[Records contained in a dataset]
--------------------------------

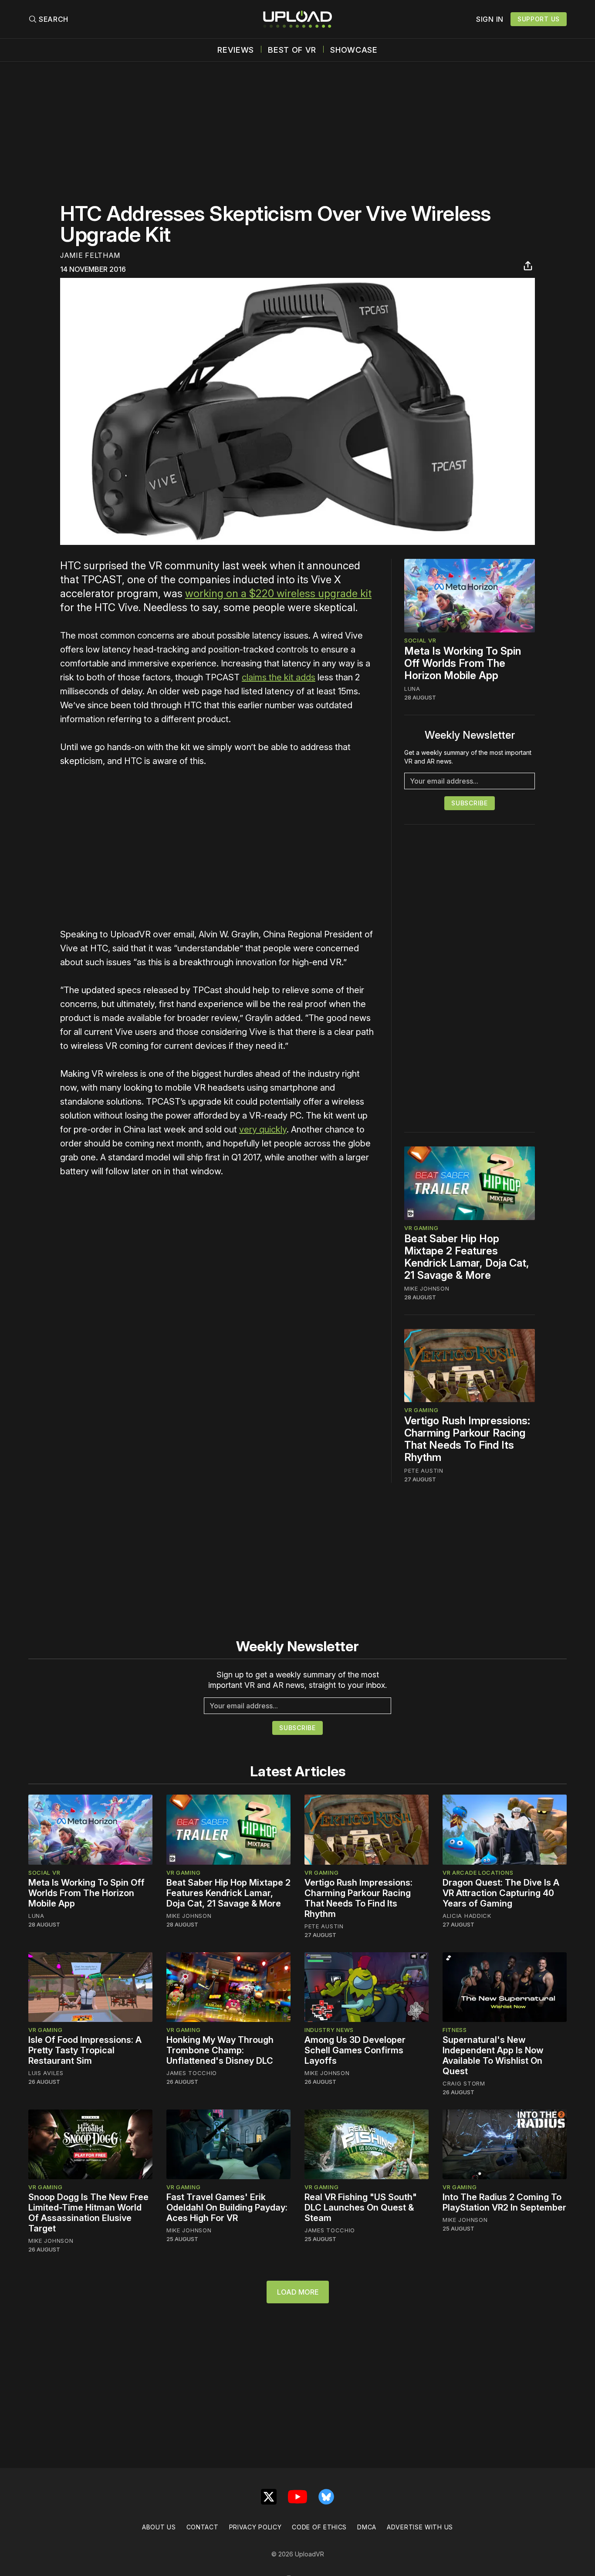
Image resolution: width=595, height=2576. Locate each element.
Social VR (420, 640)
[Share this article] (528, 266)
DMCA (366, 2527)
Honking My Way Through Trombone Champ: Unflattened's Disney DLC (220, 2050)
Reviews (235, 50)
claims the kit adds (278, 677)
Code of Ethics (319, 2527)
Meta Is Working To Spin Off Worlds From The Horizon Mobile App (462, 663)
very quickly (263, 1129)
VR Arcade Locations (478, 1872)
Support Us (538, 19)
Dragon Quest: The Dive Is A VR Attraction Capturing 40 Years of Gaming (501, 1893)
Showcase (354, 50)
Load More (297, 2292)
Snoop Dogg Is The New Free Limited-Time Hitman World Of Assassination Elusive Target (88, 2213)
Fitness (455, 2029)
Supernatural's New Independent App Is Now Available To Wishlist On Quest (493, 2055)
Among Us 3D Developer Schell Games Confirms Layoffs (355, 2050)
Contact (202, 2527)
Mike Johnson (426, 1288)
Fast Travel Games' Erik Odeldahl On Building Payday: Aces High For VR (226, 2207)
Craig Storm (464, 2083)
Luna (412, 688)
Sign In (490, 19)
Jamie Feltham (90, 255)
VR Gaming (421, 1227)
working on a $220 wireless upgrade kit (278, 593)
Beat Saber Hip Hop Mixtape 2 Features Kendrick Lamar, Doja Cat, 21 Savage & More (466, 1256)
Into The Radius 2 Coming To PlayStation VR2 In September (504, 2202)
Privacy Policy (255, 2527)
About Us (159, 2527)
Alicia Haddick (467, 1915)
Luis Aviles (46, 2072)
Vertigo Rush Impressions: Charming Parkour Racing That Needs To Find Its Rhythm (467, 1439)
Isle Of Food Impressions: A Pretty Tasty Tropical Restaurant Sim (85, 2050)
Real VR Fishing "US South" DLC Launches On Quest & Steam (360, 2207)
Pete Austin (423, 1470)
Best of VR (292, 50)
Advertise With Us (420, 2527)
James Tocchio (191, 2072)
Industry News (329, 2029)
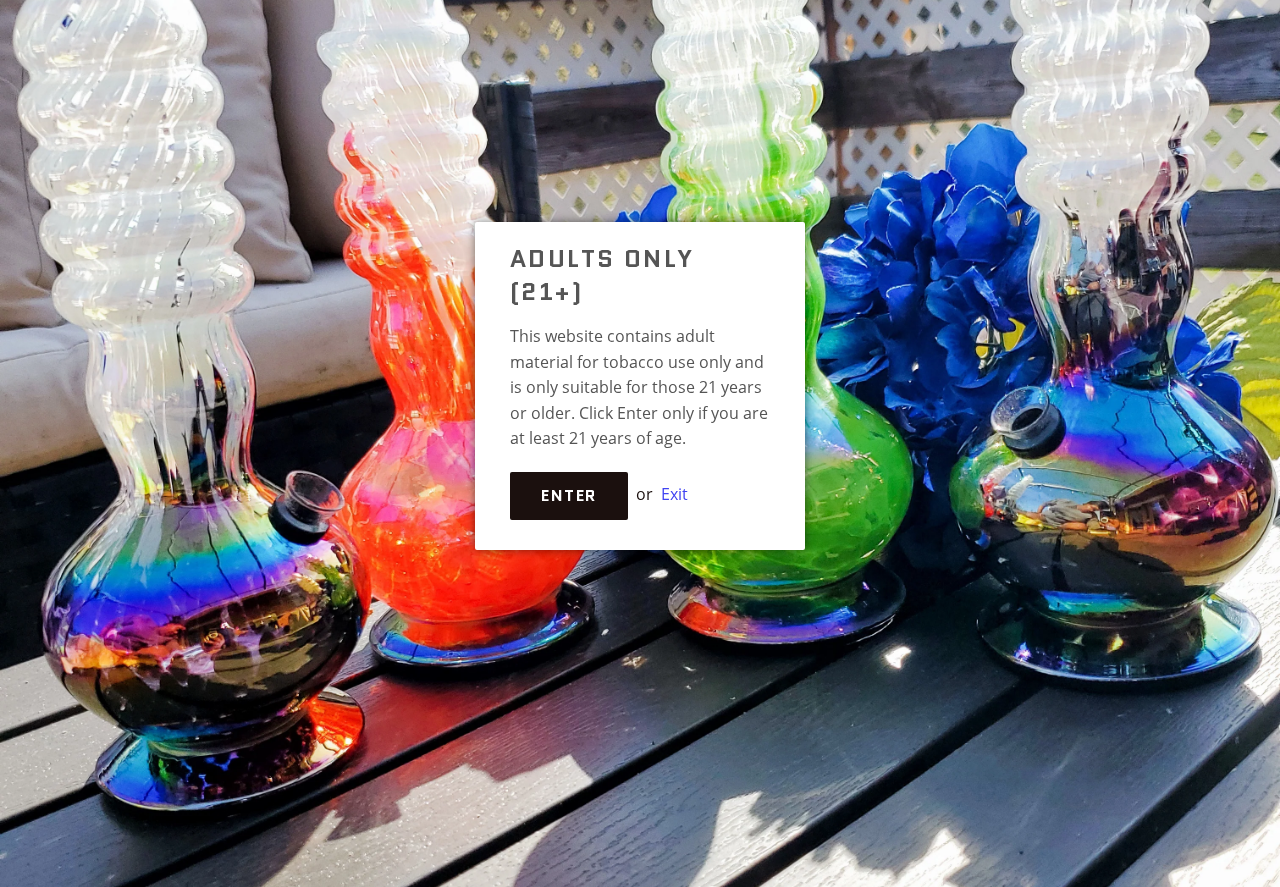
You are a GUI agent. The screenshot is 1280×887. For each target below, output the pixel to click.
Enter (569, 495)
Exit (674, 494)
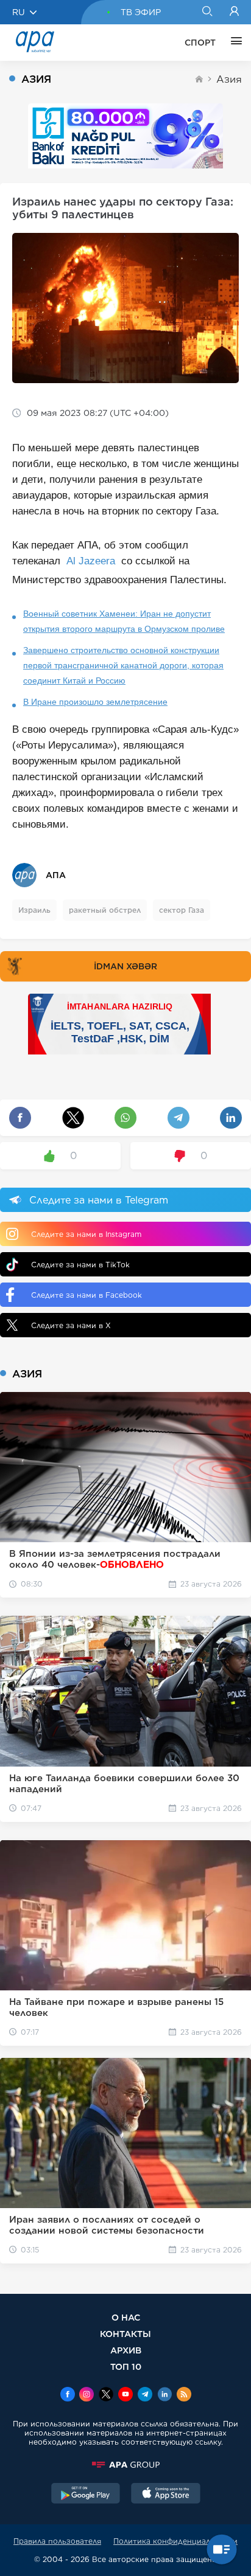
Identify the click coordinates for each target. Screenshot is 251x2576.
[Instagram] (86, 2395)
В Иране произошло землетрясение (95, 702)
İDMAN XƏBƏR (125, 966)
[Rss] (184, 2395)
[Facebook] (67, 2395)
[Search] (206, 12)
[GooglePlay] (86, 2494)
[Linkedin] (164, 2395)
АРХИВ (125, 2350)
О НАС (125, 2317)
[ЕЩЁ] (233, 42)
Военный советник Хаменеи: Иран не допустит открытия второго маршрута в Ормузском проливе (124, 621)
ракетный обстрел (105, 910)
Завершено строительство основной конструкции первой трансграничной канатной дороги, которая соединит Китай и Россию (123, 665)
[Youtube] (125, 2395)
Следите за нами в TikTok (80, 1264)
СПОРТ (200, 42)
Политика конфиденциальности (175, 2541)
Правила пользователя (57, 2541)
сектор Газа (181, 910)
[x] (106, 2395)
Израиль (34, 910)
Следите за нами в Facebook (86, 1295)
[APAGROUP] (125, 2465)
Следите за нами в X (71, 1325)
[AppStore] (165, 2494)
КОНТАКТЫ (125, 2333)
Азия (229, 79)
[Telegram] (145, 2395)
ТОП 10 (125, 2366)
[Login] (234, 12)
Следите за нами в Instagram (86, 1234)
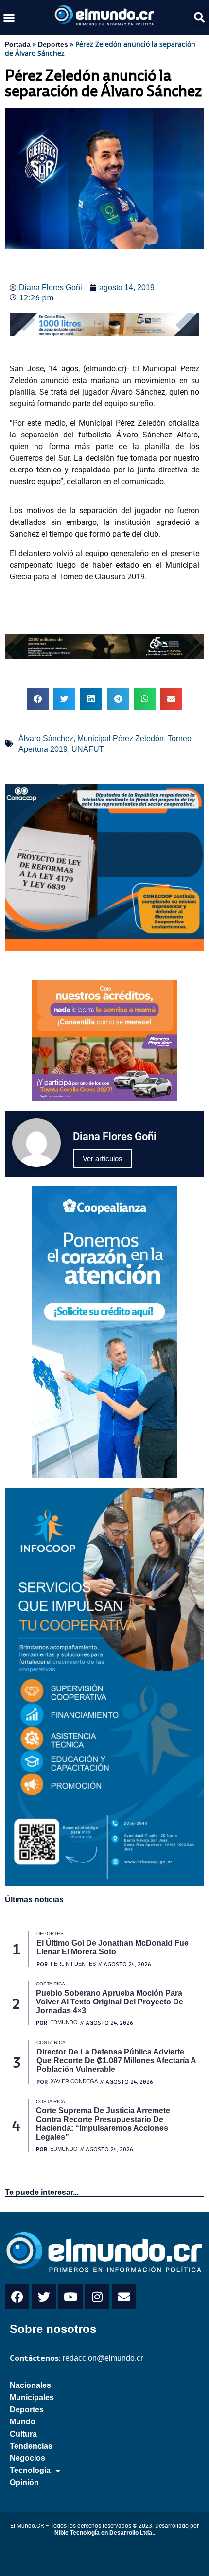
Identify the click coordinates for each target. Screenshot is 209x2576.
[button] (9, 17)
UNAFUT (87, 749)
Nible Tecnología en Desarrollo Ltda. (104, 2532)
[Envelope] (124, 2296)
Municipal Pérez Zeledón (120, 738)
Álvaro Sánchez (45, 738)
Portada (18, 44)
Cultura (23, 2434)
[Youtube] (70, 2296)
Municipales (32, 2397)
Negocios (27, 2458)
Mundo (22, 2422)
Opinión (24, 2482)
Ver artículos (102, 1158)
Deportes (53, 44)
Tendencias (31, 2446)
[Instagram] (97, 2296)
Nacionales (30, 2385)
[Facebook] (17, 2296)
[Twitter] (44, 2296)
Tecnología (30, 2470)
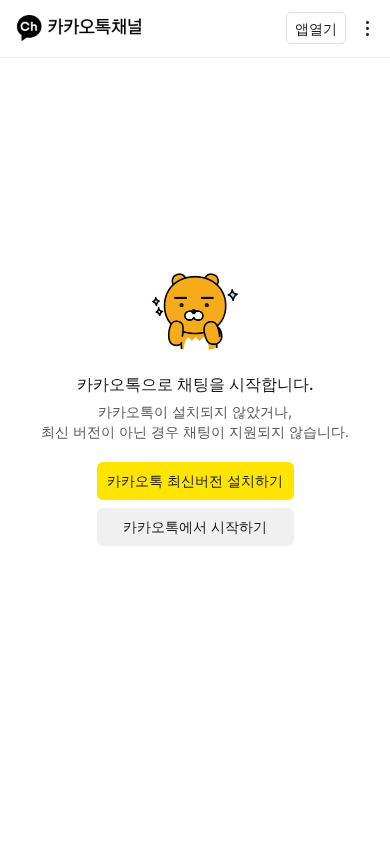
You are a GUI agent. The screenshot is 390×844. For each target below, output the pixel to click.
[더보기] (362, 28)
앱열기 (316, 28)
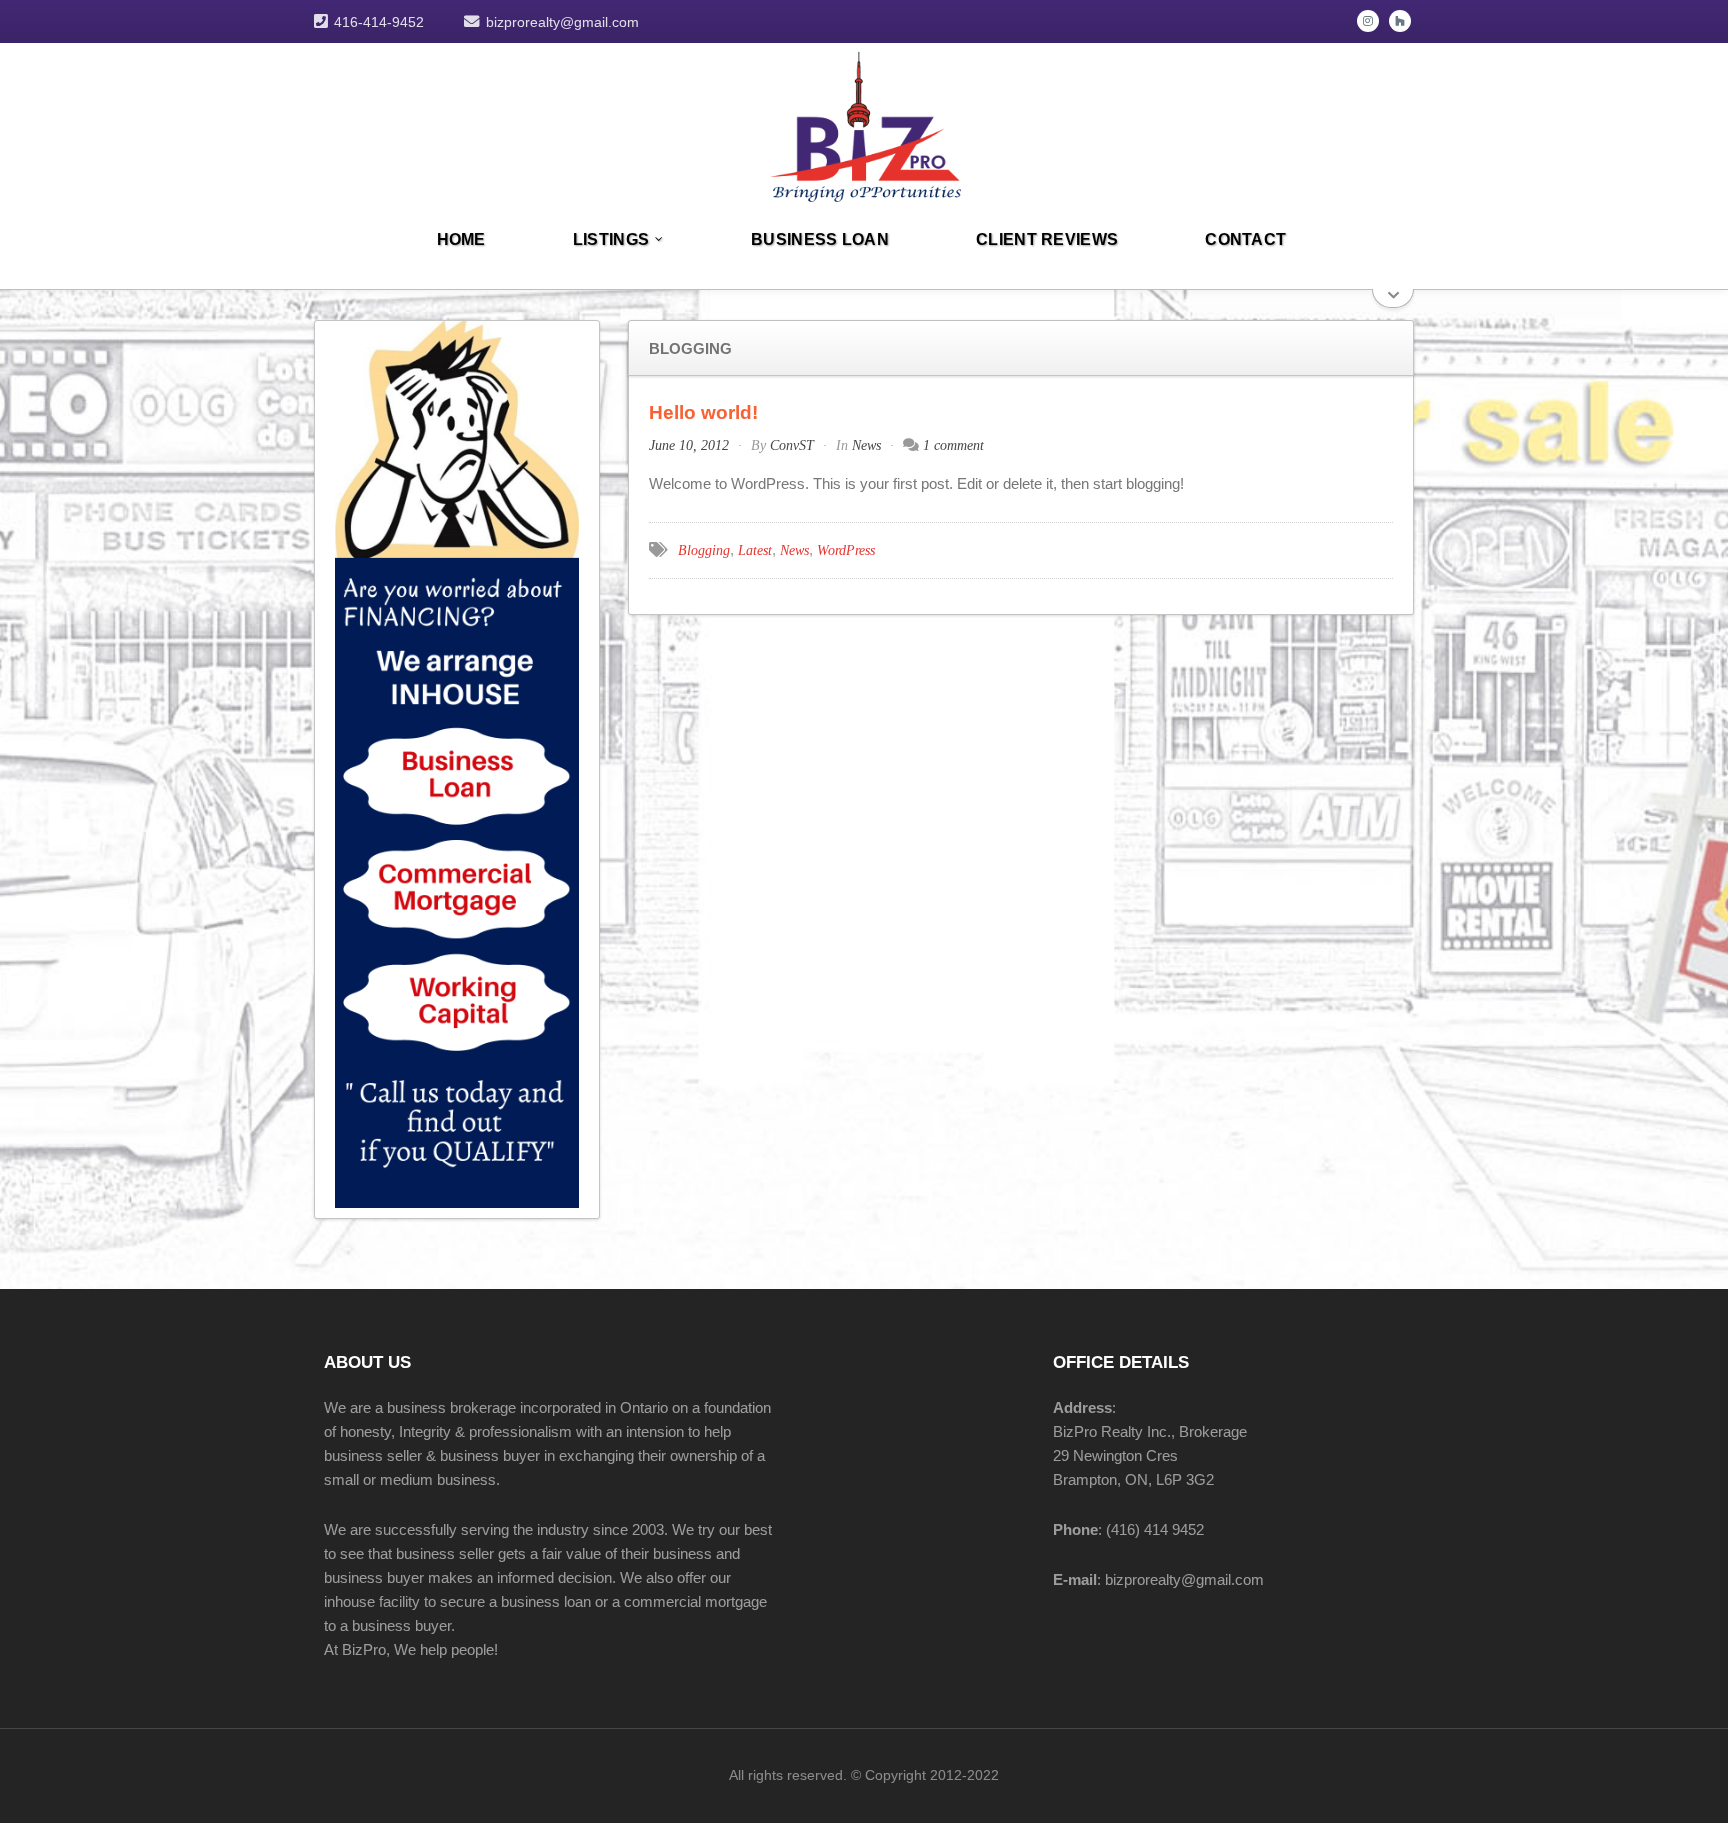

--------------------------------

Task description: Leave every picture out. Retype the remaining data exactly.

Answer for this exercise:
Image resolution: width=595, height=2576. Locate each element.
Social VR (420, 640)
[Share this article] (528, 266)
DMCA (366, 2527)
Honking My Way Through Trombone Champ: Unflattened's Disney DLC (220, 2050)
Reviews (235, 50)
claims the kit adds (278, 677)
Code of Ethics (319, 2527)
Meta Is Working To Spin Off Worlds From The Horizon Mobile App (462, 663)
very quickly (263, 1129)
VR Arcade Locations (478, 1872)
Support Us (538, 19)
Dragon Quest: The Dive Is A VR Attraction Capturing 40 Years of Gaming (501, 1893)
Showcase (354, 50)
Load More (297, 2292)
Snoop Dogg Is The New Free Limited-Time Hitman World Of Assassination Elusive Target (88, 2213)
Fitness (455, 2029)
Supernatural's New Independent App Is Now Available To Wishlist On Quest (493, 2055)
Among Us 3D Developer Schell Games Confirms Layoffs (355, 2050)
Contact (202, 2527)
Mike Johnson (426, 1288)
Fast Travel Games' Erik Odeldahl On Building Payday: Aces High For VR (226, 2207)
Craig Storm (464, 2083)
Luna (412, 688)
Sign In (490, 19)
Jamie Feltham (90, 255)
VR Gaming (421, 1227)
working on a $220 wireless upgrade kit (278, 593)
Beat Saber Hip Hop Mixtape 2 Features Kendrick Lamar, Doja Cat, 21 Savage & More (466, 1256)
Into The Radius 2 Coming To PlayStation VR2 In September (504, 2202)
Privacy Policy (255, 2527)
About Us (159, 2527)
Alicia Haddick (467, 1915)
Luis Aviles (46, 2072)
Vertigo Rush Impressions: Charming Parkour Racing That Needs To Find Its Rhythm (467, 1439)
Isle Of Food Impressions: A Pretty Tasty Tropical Restaurant Sim (85, 2050)
Real VR Fishing "US South" DLC Launches On Quest & Steam (360, 2207)
Pete Austin (423, 1470)
Best of VR (292, 50)
Advertise With Us (420, 2527)
James Tocchio (191, 2072)
Industry News (329, 2029)
You are a GUI agent. The screenshot is 1280×887. For each target below, output the pixel to click.
Enter (569, 495)
Exit (674, 494)
Identify the click coordinates for each target. Screenshot is 251x2576.
[Instagram] (86, 2395)
В Иране произошло землетрясение (95, 702)
İDMAN XƏBƏR (125, 966)
[Rss] (184, 2395)
[Facebook] (67, 2395)
[Search] (206, 12)
[GooglePlay] (86, 2494)
[Linkedin] (164, 2395)
АРХИВ (125, 2350)
О НАС (125, 2317)
[ЕЩЁ] (233, 42)
Военный советник Хаменеи: Иран не допустит открытия второго маршрута в Ормузском проливе (124, 621)
ракетный обстрел (105, 910)
Завершено строительство основной конструкции первой трансграничной канатной дороги, которая соединит Китай и Россию (123, 665)
[Youtube] (125, 2395)
Следите за нами в TikTok (80, 1264)
СПОРТ (200, 42)
Политика конфиденциальности (175, 2541)
Правила пользователя (57, 2541)
сектор Газа (181, 910)
[x] (106, 2395)
Израиль (34, 910)
Следите за нами в Facebook (86, 1295)
[APAGROUP] (125, 2465)
Следите за нами в X (71, 1325)
[AppStore] (165, 2494)
КОНТАКТЫ (125, 2333)
Азия (229, 79)
[Telegram] (145, 2395)
ТОП 10 (125, 2366)
[Login] (234, 12)
Следите за нами в Instagram (86, 1234)
Identify the click coordinates for each target. Screenshot is 209x2576.
[button] (9, 17)
UNAFUT (87, 749)
Nible Tecnología en Desarrollo Ltda. (104, 2532)
[Envelope] (124, 2296)
Municipal Pérez Zeledón (120, 738)
Álvaro Sánchez (45, 738)
Portada (18, 44)
Cultura (23, 2434)
[Youtube] (70, 2296)
Municipales (32, 2397)
Negocios (27, 2458)
Mundo (22, 2422)
Opinión (24, 2482)
Ver artículos (102, 1158)
Deportes (53, 44)
Tendencias (31, 2446)
[Instagram] (97, 2296)
Nacionales (30, 2385)
[Facebook] (17, 2296)
[Twitter] (44, 2296)
Tecnología (30, 2470)
You are a GUI agent. The screenshot is 390×844. For each target below, output the pixel to click.
[더보기] (362, 28)
앱열기 (316, 28)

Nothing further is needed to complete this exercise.